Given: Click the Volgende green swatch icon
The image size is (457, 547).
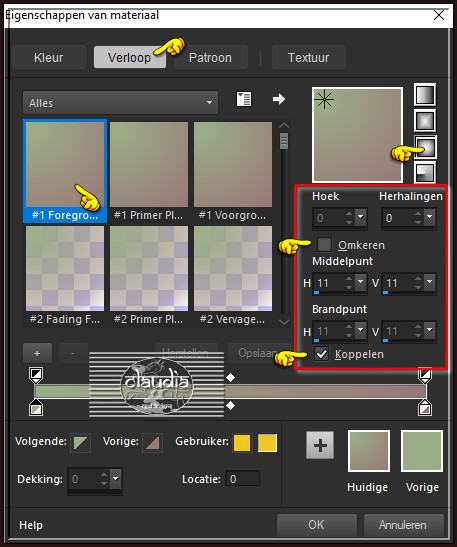Looking at the screenshot, I should point(80,443).
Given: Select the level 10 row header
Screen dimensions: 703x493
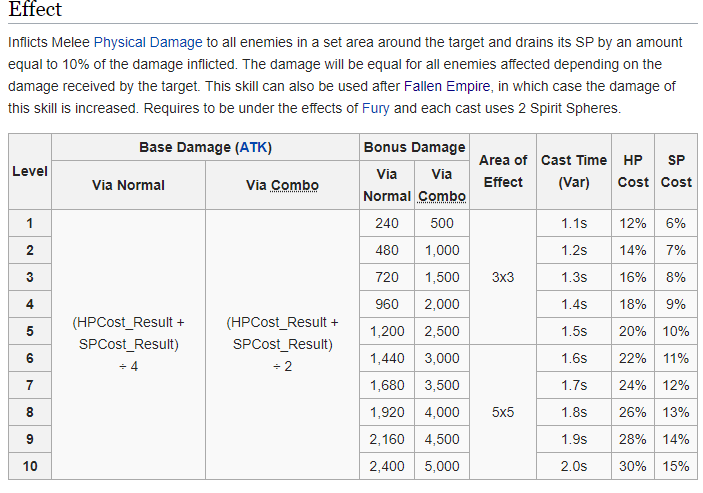Looking at the screenshot, I should (x=30, y=466).
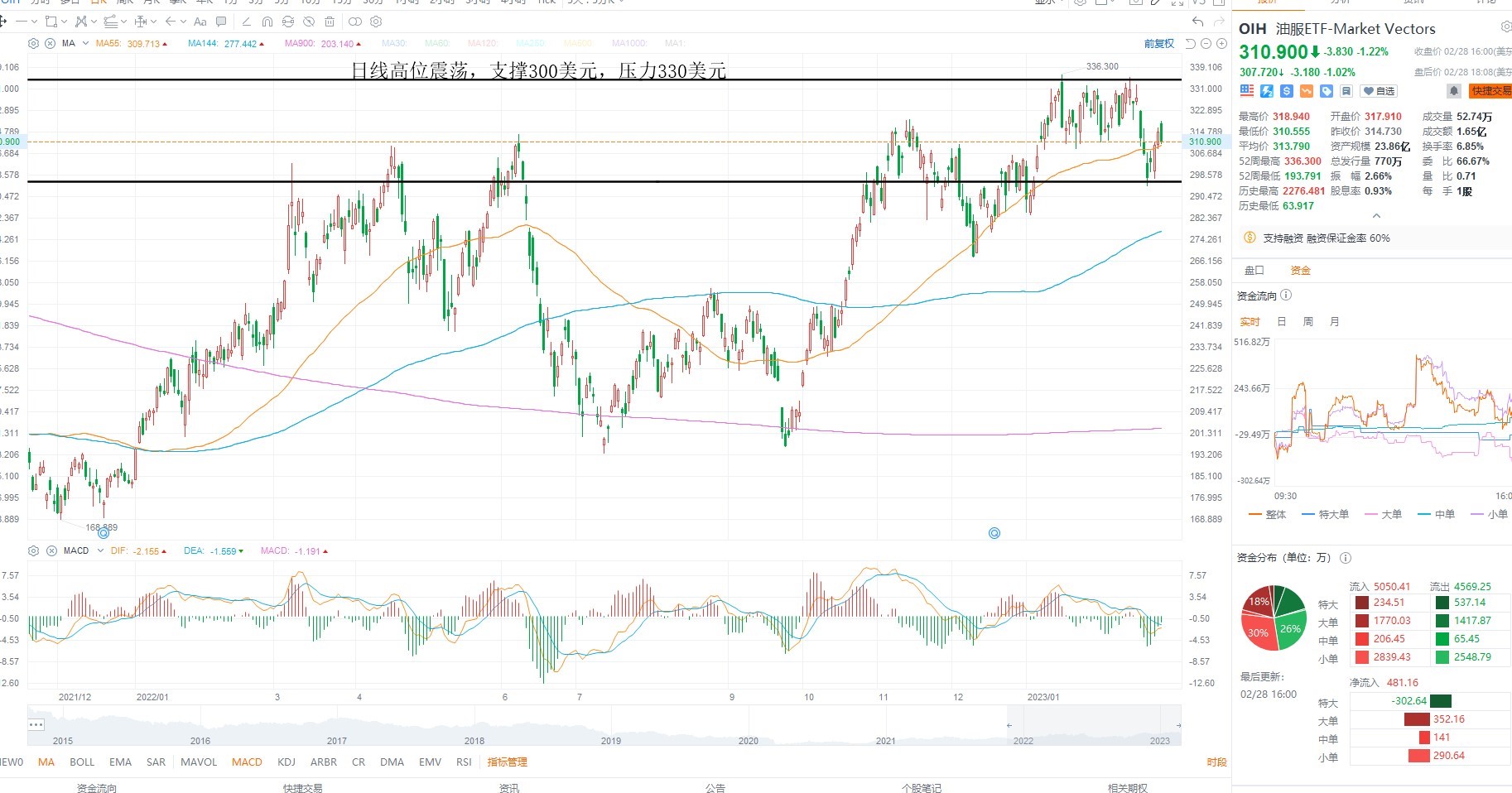Switch to the BOLL indicator tab
The width and height of the screenshot is (1512, 793).
pos(82,762)
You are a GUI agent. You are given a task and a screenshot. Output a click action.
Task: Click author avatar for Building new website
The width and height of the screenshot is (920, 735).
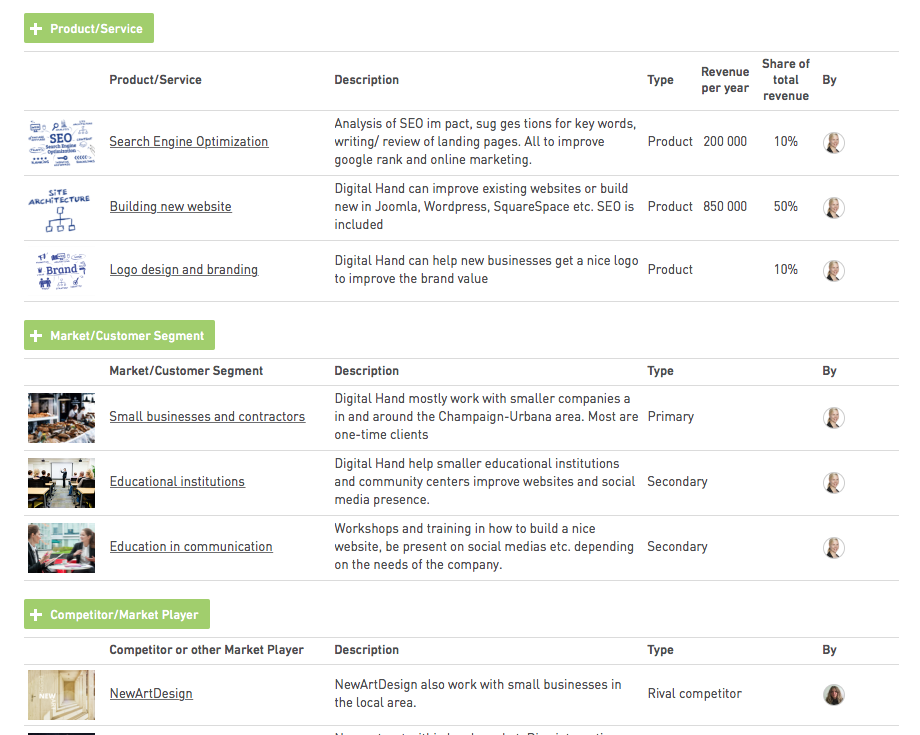[834, 207]
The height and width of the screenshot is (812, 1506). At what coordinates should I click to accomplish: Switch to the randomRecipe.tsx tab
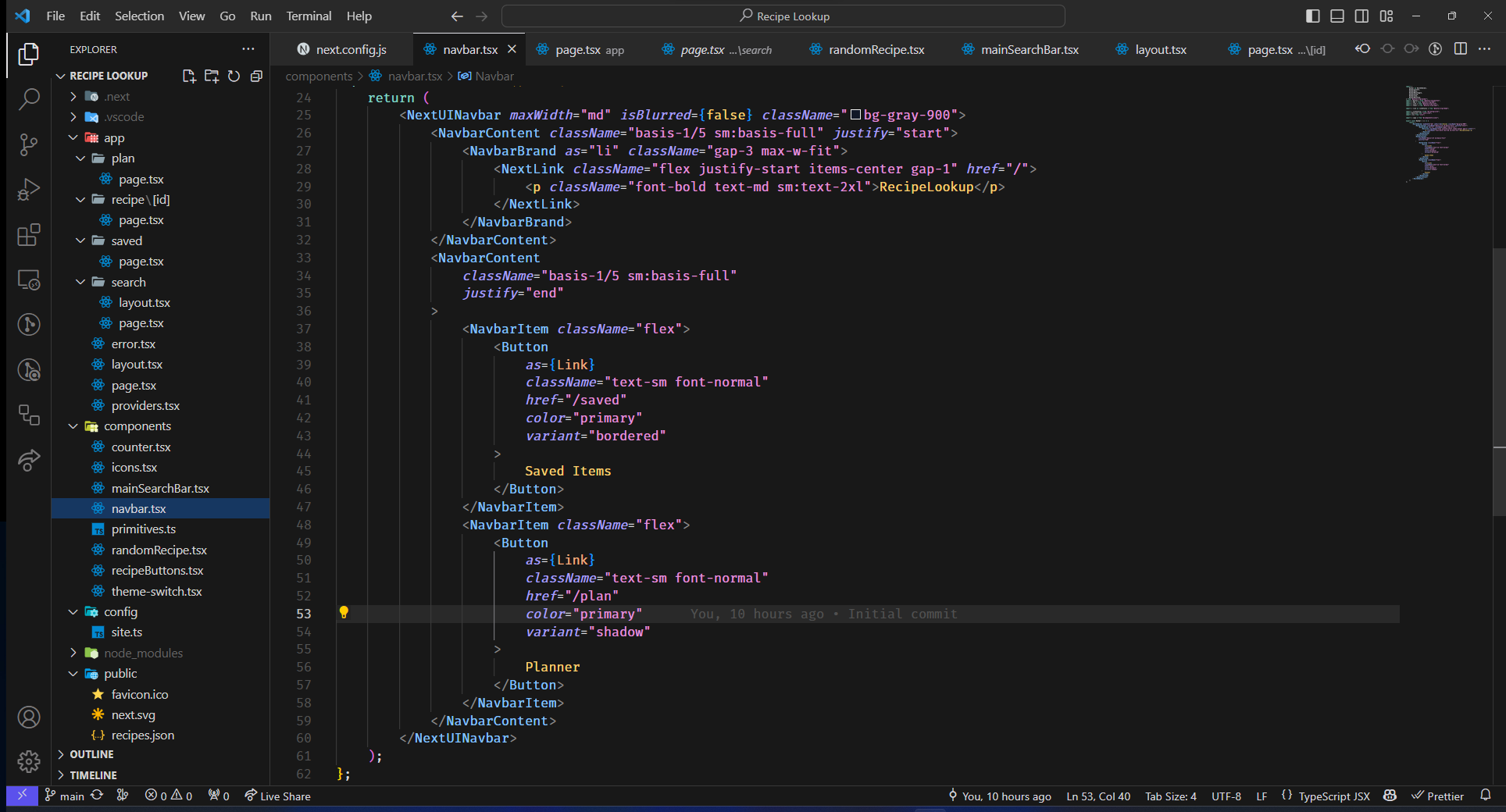pos(876,49)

**WORK REQUEST**
Extract the full listing above verbatim; pictures are to be left out of the copy.

**EXERCISE RESULT**
Given: Click the Volgende green swatch icon
The image size is (457, 547).
Looking at the screenshot, I should point(80,443).
Given: Select the level 10 row header
Screen dimensions: 703x493
Looking at the screenshot, I should (x=30, y=466).
Switch to the BOLL indicator tab
The width and height of the screenshot is (1512, 793).
pos(82,762)
You are a GUI agent. You are given a task and a screenshot. Output a click action.
Task: Click author avatar for Building new website
The width and height of the screenshot is (920, 735).
[834, 207]
The height and width of the screenshot is (812, 1506). At what coordinates should I click to accomplish: Switch to the randomRecipe.tsx tab
pos(876,49)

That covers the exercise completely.